The Cautious Credit User

Cautious credit users generally want to be extra careful with their spending.

They don't like being taken advantage of, and they loathe high fees and bait-and-switch offers.

You need a card that rewards your good credit with a low interest rate, minimal fees, and excellent customer service.

You may also need a card that makes it easier to pay down the debts you already have.

Any card with a 0% introductory rate is ideal because it gives you a chance to pay down debt without accruing hefty interest fees in the meantime.

Some cards worth checking out:

  • Citi Simplicity: Offers 0% interest for the first 18 months.
  • Chase Freedom Flex: Pairs two key benefits: 0% interest for the first 15 months, and 1-5% cash back rewards on purchases.

The Credit Newbie

Most credit newbies are young, and many are college students.

Credit newbies haven't had a credit card before, which means they have no credit score and don't have much experience paying bills or tracking expenses.

You'll need to learn how credit works without taking on unnecessary risks.

You'll also need to build your credit score.

You need a card with a relatively low maximum balance, as this will protect you from getting deep into debt.

Some cards worth checking out:

  • Discover It Student Cash Back: A good no annual fee cash back card for students, with 5% cash back in rotating categories (1% for everything else).
  • Capital One Journey Student Rewards: A good cash back card (1-1.25%) for students who don't have many other options due to their thin credit history, with no annual fee, but also no early spend bonus.

The Reformed Credit Junkie

Reformed credit junkies are people who are not new to the world of credit, but their previous credit adventures had ended poorly.

Maybe they ran up huge credit card balances in college, or perhaps lost their job and couldn't afford to pay offer their debts.

No matter the reason for their credit challenges, though, they're now ready to start fresh with a new card.

If you've had problems with credit cards before, your goals should be to find a card for which you can actually be approved, and start rebuilding your credit score.

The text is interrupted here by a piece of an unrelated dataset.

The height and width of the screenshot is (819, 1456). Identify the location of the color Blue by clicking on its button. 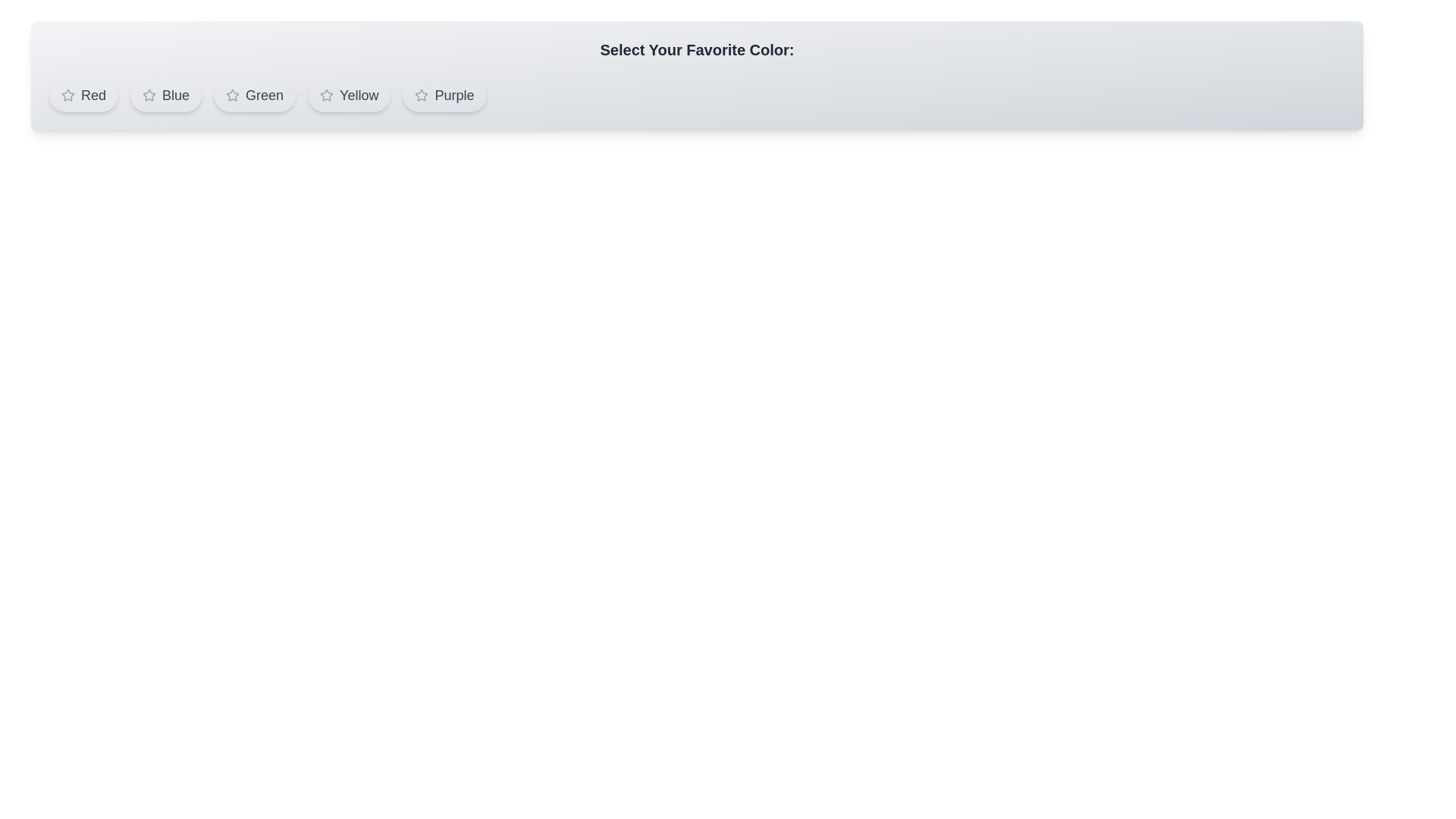
(166, 96).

If you already have bad credit, a secured card isn't just your best option -- it's probably your only one.

With such a card, you'll make a deposit that serves as your line of credit. Most secured cards allow users to “graduate” to a regular credit card after a set period of time – usually a year.

The annual fees on these cards vary significantly, so it's wise to research the card with the lowest fees.

Some cards worth checking out:

  • Bank of America Cash Rewards Secured: A great choice for people who have a poor credit rating, which has no annual fee and comes with 3% cash back on a category of your choice, 2% on groceries and wholesale clubs, and 1% on everything else.
  • Discover It Secured:secured card (requiring a deposit of at least $200) with decent cash back rewards (2% on restaurants and gas; doubled in the first year) and no annual fee.
  • Surge Secured Mastercard:secured card offering 1% cash back on all purchases, with a $69 annual fee, for people with bad credit scores or no credit history.